The second week of the return to competitive tennis for the women is nearly in the books, and the men are set to mark their return in just over a week's time. With the US Open still set to start at the end of this month, players are scrambling to quickly shake off the rust and be in prime form. With all players finding themselves in an unprecedented situation, however, all are wondering if it will be the status quo come New York or if some fresh faces or perhaps some familiar ones looking to return to the top will be among the last standing.
Serena Williams has already confirmed her participation at the US Open, and it goes against the grain to consider her anything less than the favorite. Historically, she has often been able to play her way into form at the majors, even with little match play in the weeks prior, so it is possible the long hiatus may impact her less than those who prefer to get a rhythm playing on a more consistent basis. Furthermore, a number of potentially formidable foes like defending champion Bianca Andreescu, Ashleigh Barty, Kiki Bertens, and Elina Svitolina have already stated they will not be making the trip to New York due to pandemic concerns, leaving many to argue that this could be the American's best look yet at tying Margaret Court's record for most major singles titles.
On the men's side, Novak Djokovic finds himself in a similar position to Williams. After much speculation about whether or not he would make the trip over, the current Number 1 confirmed that he would be partaking in both the US Open as well as the Western & Southern Open. Like Williams, the Serb is considered a favorite at virtually every event that he enters and has proven himself able to play his way into the majors time and time again. Also similar to Williams, some of his biggest threats to the title will be absent, most notably defending champion Rafael Nadal and Roger Federer, as well as Stan Wawrinka. In short, it could be an opportune moment for him to close the gap in the overall major title tally with Federer and Nadal.
While Williams and Djokovic are sure to be the favorites though there will be plenty of eyes on some other players looking to make great strides in their respective comebacks by creating a little magic in the Big Apple.
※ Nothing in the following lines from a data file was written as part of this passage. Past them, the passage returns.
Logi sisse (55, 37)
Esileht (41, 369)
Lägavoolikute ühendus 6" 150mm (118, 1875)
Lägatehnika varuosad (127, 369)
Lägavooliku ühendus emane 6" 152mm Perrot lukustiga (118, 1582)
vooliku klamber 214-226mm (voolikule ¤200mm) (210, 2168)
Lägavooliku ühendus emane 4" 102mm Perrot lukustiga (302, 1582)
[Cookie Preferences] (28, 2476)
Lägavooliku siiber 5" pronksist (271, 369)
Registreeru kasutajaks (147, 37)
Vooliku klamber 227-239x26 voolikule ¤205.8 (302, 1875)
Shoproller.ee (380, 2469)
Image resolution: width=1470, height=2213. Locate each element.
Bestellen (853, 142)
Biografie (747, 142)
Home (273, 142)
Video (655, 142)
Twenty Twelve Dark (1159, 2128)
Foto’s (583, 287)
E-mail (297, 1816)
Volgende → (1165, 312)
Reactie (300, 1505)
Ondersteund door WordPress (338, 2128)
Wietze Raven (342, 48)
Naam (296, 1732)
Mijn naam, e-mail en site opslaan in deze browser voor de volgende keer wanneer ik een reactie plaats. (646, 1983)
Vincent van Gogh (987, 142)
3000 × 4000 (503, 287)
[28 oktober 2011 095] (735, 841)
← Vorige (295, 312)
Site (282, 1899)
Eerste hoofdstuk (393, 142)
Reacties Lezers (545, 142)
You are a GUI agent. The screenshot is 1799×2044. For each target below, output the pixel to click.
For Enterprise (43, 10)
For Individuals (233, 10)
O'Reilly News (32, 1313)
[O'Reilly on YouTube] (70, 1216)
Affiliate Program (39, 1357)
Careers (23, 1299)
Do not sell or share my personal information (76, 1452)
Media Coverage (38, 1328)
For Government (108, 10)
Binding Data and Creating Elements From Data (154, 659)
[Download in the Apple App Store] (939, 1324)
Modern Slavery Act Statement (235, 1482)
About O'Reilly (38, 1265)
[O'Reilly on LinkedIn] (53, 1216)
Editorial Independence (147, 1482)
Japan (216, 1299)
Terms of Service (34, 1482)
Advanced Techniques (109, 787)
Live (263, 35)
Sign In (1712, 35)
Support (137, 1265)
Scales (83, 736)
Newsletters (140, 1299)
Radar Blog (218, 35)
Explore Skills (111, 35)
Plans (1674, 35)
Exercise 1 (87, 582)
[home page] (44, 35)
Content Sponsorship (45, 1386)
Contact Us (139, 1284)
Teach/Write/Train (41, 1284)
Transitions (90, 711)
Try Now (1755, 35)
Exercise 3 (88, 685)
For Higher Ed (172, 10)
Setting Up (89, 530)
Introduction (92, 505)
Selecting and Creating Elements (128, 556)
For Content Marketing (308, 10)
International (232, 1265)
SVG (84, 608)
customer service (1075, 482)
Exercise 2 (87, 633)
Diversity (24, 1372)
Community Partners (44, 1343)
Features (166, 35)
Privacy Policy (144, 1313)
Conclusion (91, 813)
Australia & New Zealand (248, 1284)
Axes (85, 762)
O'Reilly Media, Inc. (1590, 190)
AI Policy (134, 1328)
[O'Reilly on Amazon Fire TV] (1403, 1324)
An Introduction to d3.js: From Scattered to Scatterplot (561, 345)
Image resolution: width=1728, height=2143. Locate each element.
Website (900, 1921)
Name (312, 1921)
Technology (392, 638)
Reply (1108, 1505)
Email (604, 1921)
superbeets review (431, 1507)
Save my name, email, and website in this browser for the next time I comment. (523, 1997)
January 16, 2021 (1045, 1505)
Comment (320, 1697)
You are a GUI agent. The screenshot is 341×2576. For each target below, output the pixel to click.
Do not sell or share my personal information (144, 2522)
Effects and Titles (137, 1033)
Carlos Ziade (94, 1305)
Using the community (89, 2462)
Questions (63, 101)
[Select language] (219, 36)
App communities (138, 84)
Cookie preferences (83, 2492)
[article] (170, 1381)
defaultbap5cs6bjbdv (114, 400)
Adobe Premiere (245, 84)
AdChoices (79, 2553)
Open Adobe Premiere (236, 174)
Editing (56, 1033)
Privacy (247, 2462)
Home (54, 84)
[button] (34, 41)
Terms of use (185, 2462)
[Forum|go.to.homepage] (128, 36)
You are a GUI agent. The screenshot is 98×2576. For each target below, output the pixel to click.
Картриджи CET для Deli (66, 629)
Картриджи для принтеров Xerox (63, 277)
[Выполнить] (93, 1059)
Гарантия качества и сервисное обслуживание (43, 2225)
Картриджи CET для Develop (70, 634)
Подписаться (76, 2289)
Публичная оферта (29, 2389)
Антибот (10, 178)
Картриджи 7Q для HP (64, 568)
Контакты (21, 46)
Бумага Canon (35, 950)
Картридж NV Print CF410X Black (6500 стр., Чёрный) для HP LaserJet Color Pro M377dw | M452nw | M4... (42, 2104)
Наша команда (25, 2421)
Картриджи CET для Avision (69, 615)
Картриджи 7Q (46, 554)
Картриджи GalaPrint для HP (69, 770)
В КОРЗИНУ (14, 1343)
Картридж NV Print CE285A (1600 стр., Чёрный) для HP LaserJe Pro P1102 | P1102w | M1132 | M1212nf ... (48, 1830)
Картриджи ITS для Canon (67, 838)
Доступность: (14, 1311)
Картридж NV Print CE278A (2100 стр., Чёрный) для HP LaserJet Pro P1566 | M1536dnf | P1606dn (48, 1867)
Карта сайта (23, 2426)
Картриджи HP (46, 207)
On the women's side is Kim Clijsters, coming out of retirement once again and looking to climb her way back up the ranks. Although hampered by a niggling injury towards the end of the event, the former Number 1 was playing excellent ball in World Team Tennis earlier this summer. As someone who has also reigned victorious at the US Open, she comes in knowing she does have what it takes to find success there. She quickly found her best form in New York during her past comeback from retirement. Could lightning strike twice?
The US Open was the site of a Grand Slam breakthrough for Andy Murray as well. It was where he captured his maiden major singles crown. After thinking he might never play again following hip surgery, the Scot instead began to quickly regain his form the back half of last year, even securing a title in the autumn. New York holds plenty of happy memories for him, and he is quite comfortable on the hard courts. With a number of top players opting not to make the trip to New York, the door could be wide open for Murray to take more than a few steps towards his former glory.
Of course, while pundits and fans alike are going to be reluctant to stray from assuming a familiar, decorated champion is sure to be the one who finds ultimate success at the US Open, the fact is that there has likely never been a better look for someone from the regular rank-and-file to make a splash. As has been previously noted, there are several higher-ranked stars that are opting to skip the US Open, meaning the draw will be more open than usual. Additionally, though the cream of the crop is generally able to play their way into a slam and tough out the early rounds when not at their best, there is unlikely to ever be a moment where the playing field has been this even in terms of match preparation for all involved. It could all just be the perfect recipe for some young gun to break through and turn the US Open into a springboard to greater things n the future.
All told, there is no telling how things will progress as tennis slowly but surely finds its footing in returning to competitive play. Results this week and in the weeks to come could give some hints, but the only thing for certain is that with so little match play and a field that is more wide open than ever, this year's US Open represents a golden opportunity to anyone who can step up and seize it.